◆ **What to produce**:
Give back every entry precisely as written, without any of the images.

*** Block opens ***

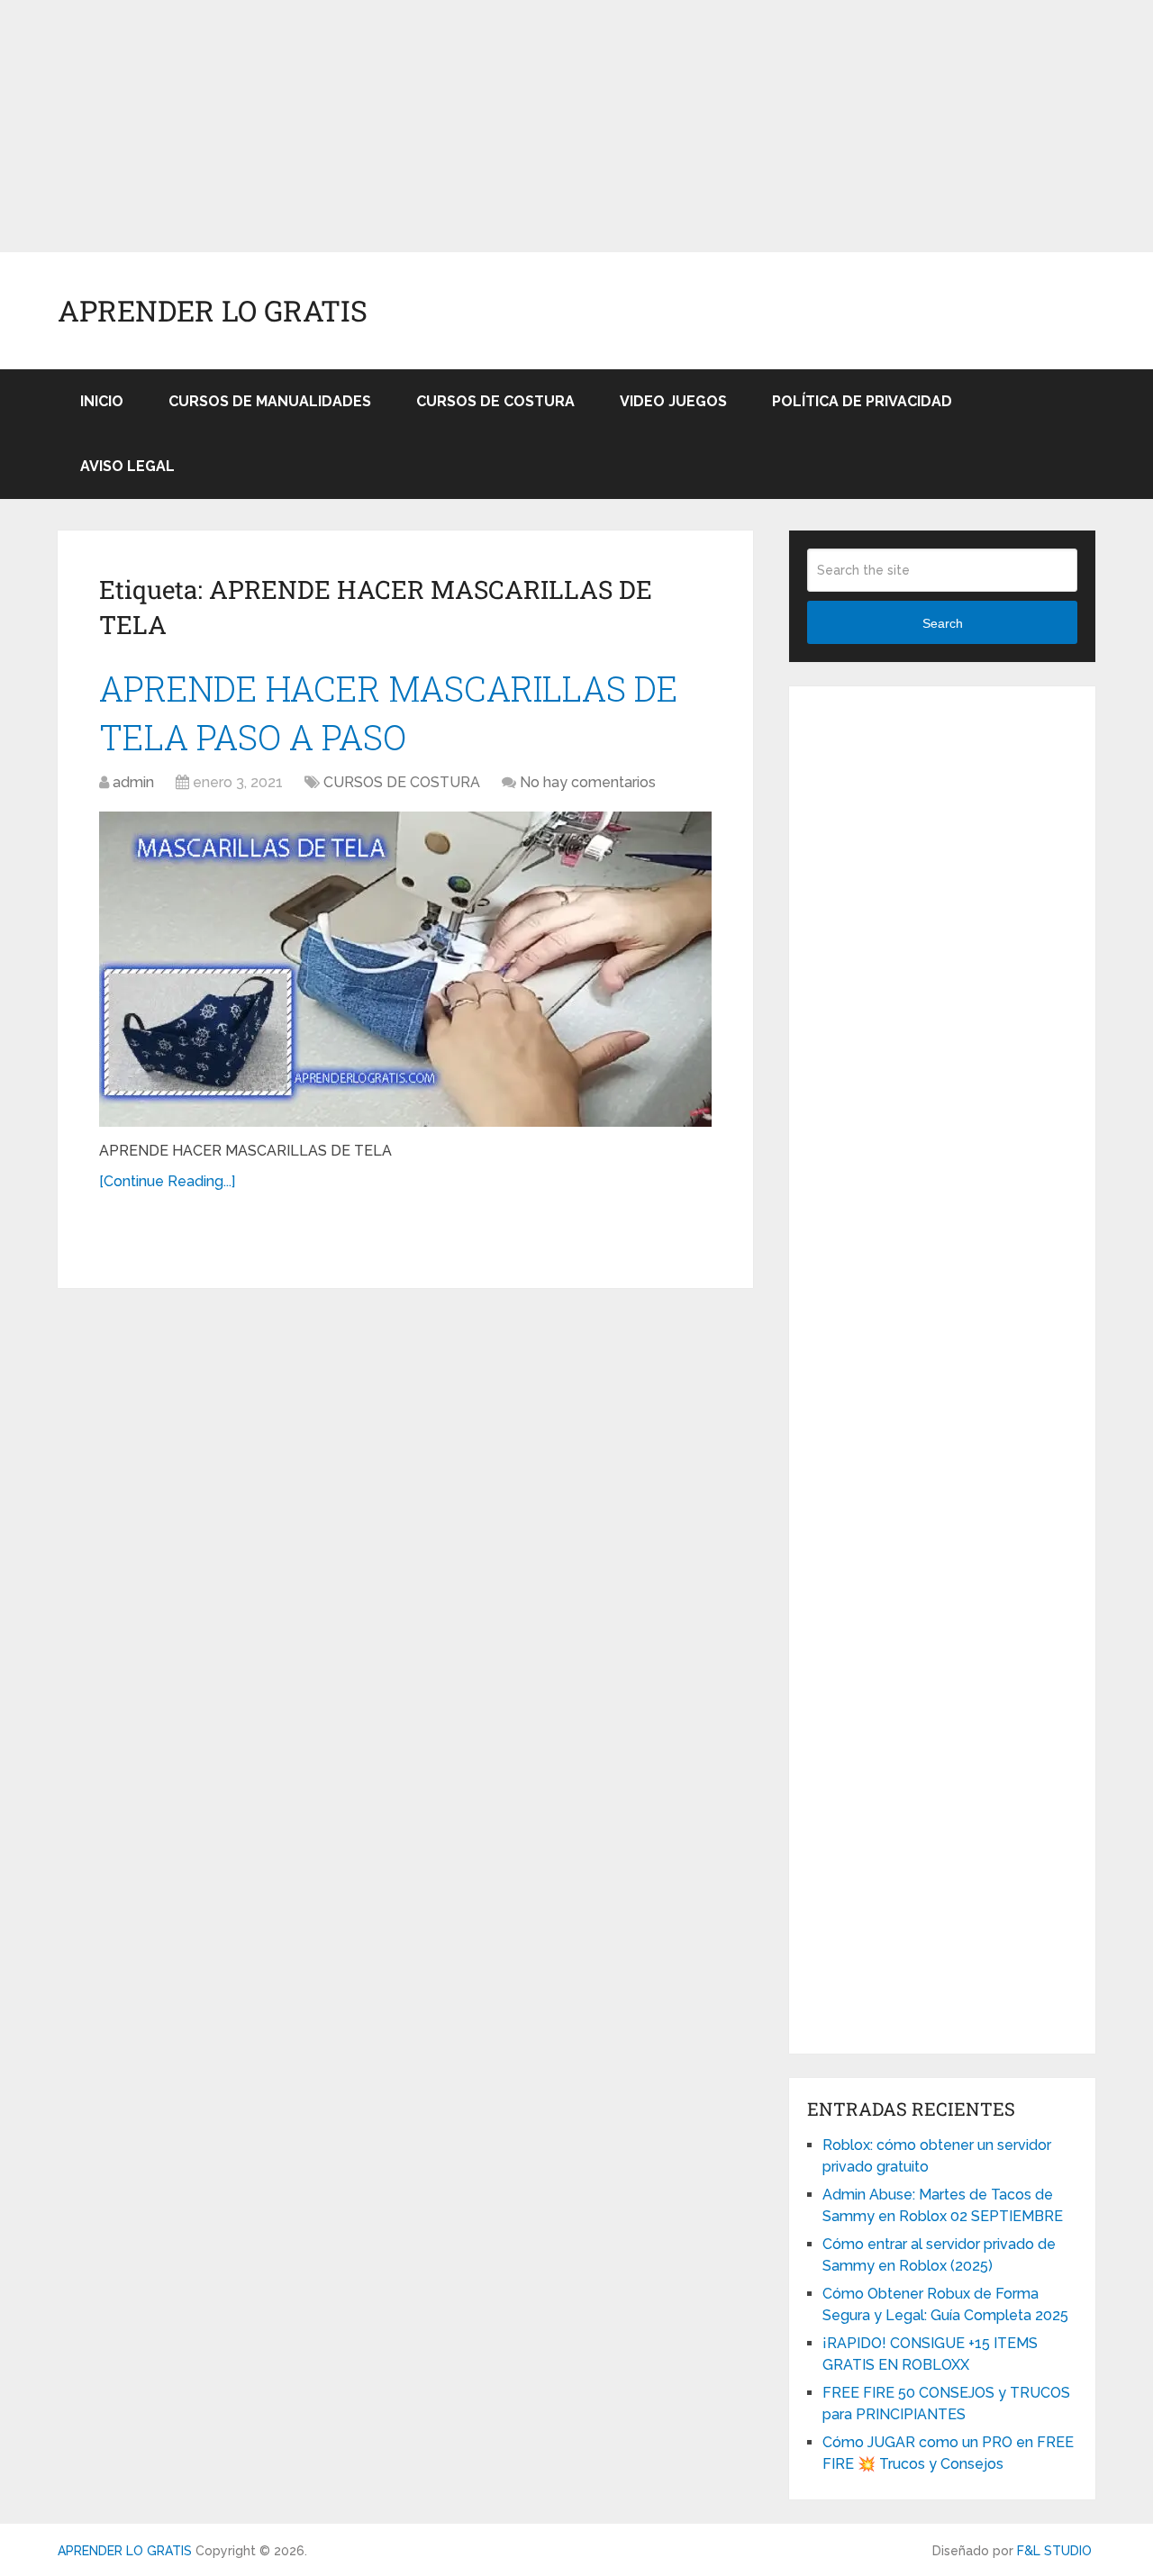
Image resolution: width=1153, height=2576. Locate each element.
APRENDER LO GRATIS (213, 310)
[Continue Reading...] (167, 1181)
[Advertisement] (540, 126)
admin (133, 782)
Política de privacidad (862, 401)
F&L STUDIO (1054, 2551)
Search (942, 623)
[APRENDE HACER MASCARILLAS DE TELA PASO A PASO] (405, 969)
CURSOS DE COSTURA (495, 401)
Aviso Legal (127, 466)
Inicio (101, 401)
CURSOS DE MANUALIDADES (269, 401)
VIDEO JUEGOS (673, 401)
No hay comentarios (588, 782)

*** Block closes ***

◆ **Written response**:
Image resolution: width=1153, height=2576. Locate each element.
APRENDER LO GRATIS (213, 310)
[Continue Reading...] (167, 1181)
[Advertisement] (540, 126)
admin (133, 782)
Política de privacidad (862, 401)
F&L STUDIO (1054, 2551)
Search (942, 623)
[APRENDE HACER MASCARILLAS DE TELA PASO A PASO] (405, 969)
CURSOS DE COSTURA (495, 401)
Aviso Legal (127, 466)
Inicio (101, 401)
CURSOS DE MANUALIDADES (269, 401)
VIDEO JUEGOS (673, 401)
No hay comentarios (588, 782)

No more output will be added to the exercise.